Just as for everyone else it took me quite a time to settle down on the interpretation of this theme. Until I was 18 or so, I wanted to be an architect, and up to the present I love architecture, so much so that I am ready to travel to a particular place just to see a particular building.

But then after considering a variety of approaches, both in terms of construction and materials for weeks, I quickly dropped this idea and landed on an interpretation that is both representational and abstract. As I said in my introduction in this blog, my quilts are often inspired by other genres of art, often by Hungarian artists, and this quilt is no exception. I suddenly remembered the best-known Hungarian opera, and I knew that this would be it.

The Bluebeard’s Castle by Bela Bartok is based on a French folk tale of Barba Bleu. In the original story Bluebeard is a wealthy nobleman who has been married several times but the wives have all mysteriously vanished. When Bluebeard marries a new woman, she, in the absence of her husband, goes into a forbidden area within the castle, only to find the murdered corpses of Bluebeard's former wives. When Bluebeard hears this, he wants to kill her, however, she summons her brothers who kill Bluebeard, and she lives happily ever after with another man.
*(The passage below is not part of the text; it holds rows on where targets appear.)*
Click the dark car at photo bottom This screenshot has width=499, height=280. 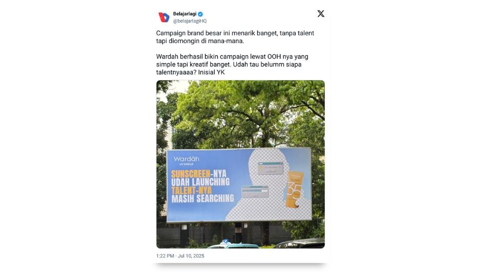[299, 243]
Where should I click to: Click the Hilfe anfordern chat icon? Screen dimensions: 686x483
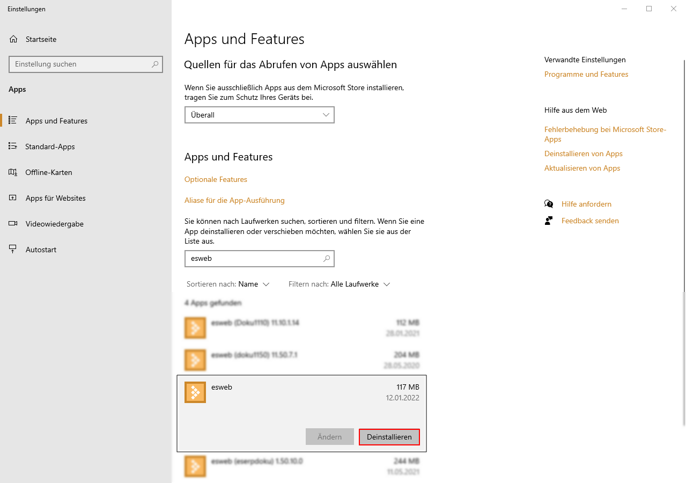click(x=549, y=204)
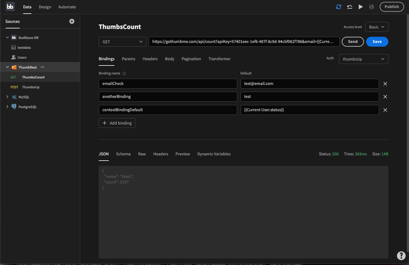Switch to the Design section
This screenshot has height=265, width=409.
(x=45, y=7)
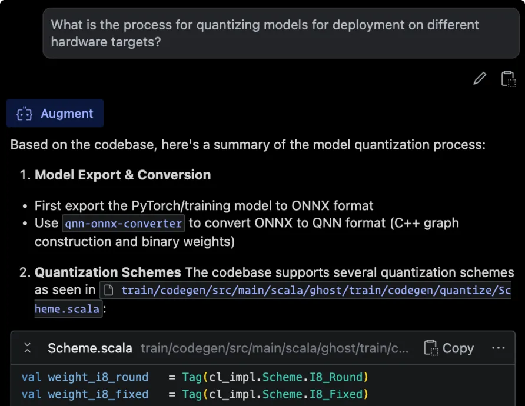Collapse the Scheme.scala code block
This screenshot has height=406, width=525.
tap(27, 348)
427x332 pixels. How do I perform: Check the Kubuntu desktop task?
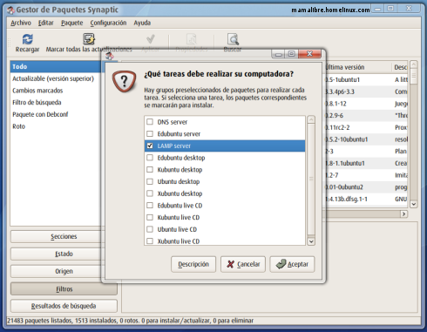[x=150, y=169]
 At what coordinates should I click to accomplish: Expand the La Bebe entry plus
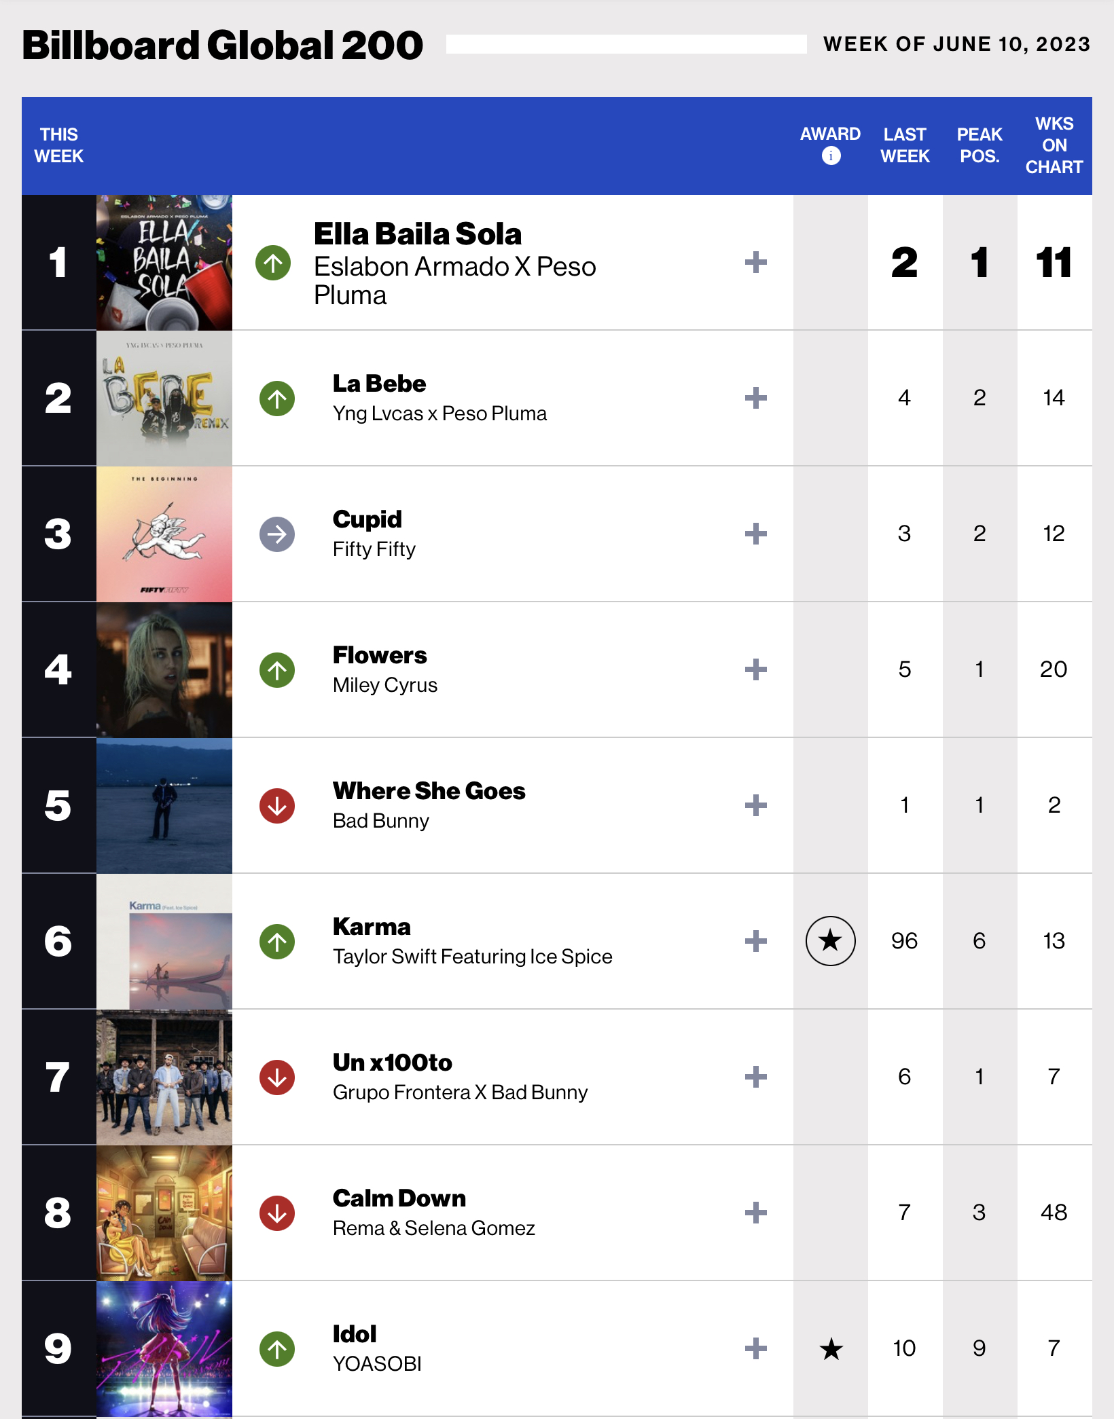pyautogui.click(x=755, y=398)
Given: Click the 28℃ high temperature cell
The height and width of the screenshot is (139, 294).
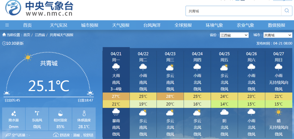Looking at the screenshot, I should [x=170, y=96].
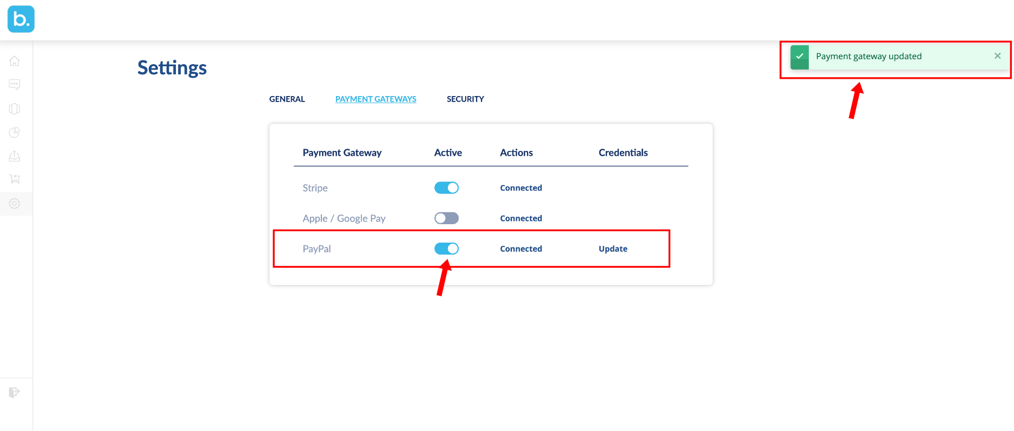Click Connected next to Apple / Google Pay
The height and width of the screenshot is (431, 1014).
521,218
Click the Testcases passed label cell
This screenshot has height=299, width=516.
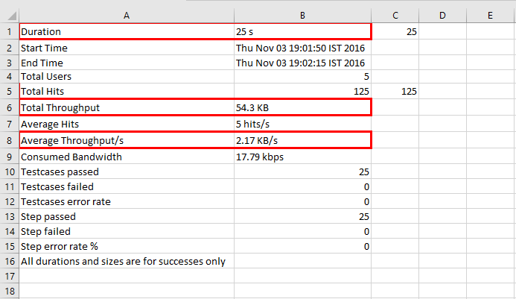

Bartók wrote a completely different libretto for his opera. Bluebeard marries a new wife called Judith, who is firmly asked not to enter several private areas within the castle. But Judith persists, and gets Bluebeard to open the seven doors one by one. The first door opens to reveal a torture chamber, the second door is a storehouse of weapons, and the third a storehouse of riches. Behind the fourth door is a secret garden of great beauty; behind the fifth, a window onto Bluebeard's vast kingdom. Blood has stained the riches, watered the garden, and grim clouds throw blood-red shadows over Bluebeard's kingdom. The sixth door hides a silvery lake of tears. After Bluebeard’s lengthy resistance the seventh door opens, and three former wives appear dressed in crowns and jewellery. Bluebeard dresses Judith in the jewellery the ladies wear, and she follows the other wives along a beam of moonlight through the seventh door. It closes behind her, and Bluebeard is left alone as all fades to total darkness.

There are several different interpretations of Bartok’s work, and I tend to go with the one that says that this is a kind of Everyman story, and Bluebeard and Judith represent two opposing ways of handling the inner secrets of our own and the other’s soul. The man is unable to reveal tragic and painful moments from her past, while Judith is ready to face all the fears that she brings from her own past.

According to Bartok’s instructions most productions of the opera have a large dark hall with seven doors on the stage. My version is just a castle, and as such it may be considered a self-portrait. The castle is me, where even some of doors are partially hidden. What do your doors hide? Are you ready to open them? Or show their contents to others?

It was pieced in a traditional fashion, using patterned indigo-dyed fabrics I had made in earlier summers. The whole castle was needle-turned appliqued onto a dark indigo background. For the doors pieces of a thin metal sheet were stitched in place, and then patterns pierced with an awl. The quilt measures 80x58 cm.